A NEW campaign to promote Australian frozen vegetables and make it easier for consumers to buy Australian grown was launched in Tasmania last week.

The $500,000 campaign, jointly funded by Simplot - owner of Birds Eye - and the Tasmanian Government, through the 2007 vegetable industry strategic plan, aims to maintain the state's dwindling vegetable-processing industry.

Last November, Canadian-owned McCain revealed plans to close its factory at Smithton and shift to New Zealand in 12 months, which will cost 200 jobs and affect 100 growers who supplied $20 million worth of beans, peas, carrots, cauliflowers and broccoli last year.

The move will leave Simplot as the last processor of frozen vegetables in Australia.
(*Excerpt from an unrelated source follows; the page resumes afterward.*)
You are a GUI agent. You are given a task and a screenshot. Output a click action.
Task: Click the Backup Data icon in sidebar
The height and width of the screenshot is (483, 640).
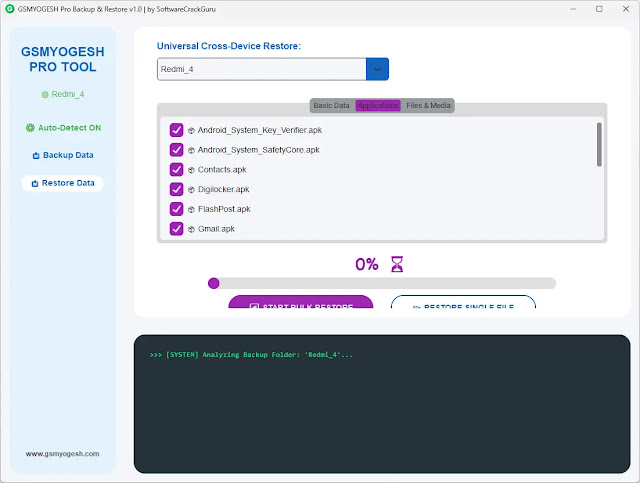[36, 156]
Tasmanian Farmers and Graziers Association commodities manager Nick Steel said the new campaign aimed to make it easier for consumers to buy Australian-grown frozen vegetables.

The new packaging features the faces of five growers: Stuart Greenhill (onions); Stewart McGee (peas); Tony Perry (carrots); Matt Ryan (cauliflower); and Colin Chaplin (beans).

Two of the 15 products in the Birds Eye range, broccoli florets and brussels sprouts, will not be rebadged because they contain imported vegetables.

Mr Steel said it was important to maintain a vegetable-processing industry in Tasmania.

"The main aim is to give the consumer the choice," he said.

Simplot Australia managing director Terry O'Brien told last week's launch that surveys had found more than 90 per cent of consumers preferred Australian-grown frozen vegetables and regarded them as superior to imported produce.

Fair Dinkum Food campaigner Richard Bovill said it was now up to consumers to buy the locally grown products they said they wanted.

"It's pretty much do or die. If we can't make it work, when it's gone we will only be able to get imported food and that's a pretty scary prospect for a first-world country," he said.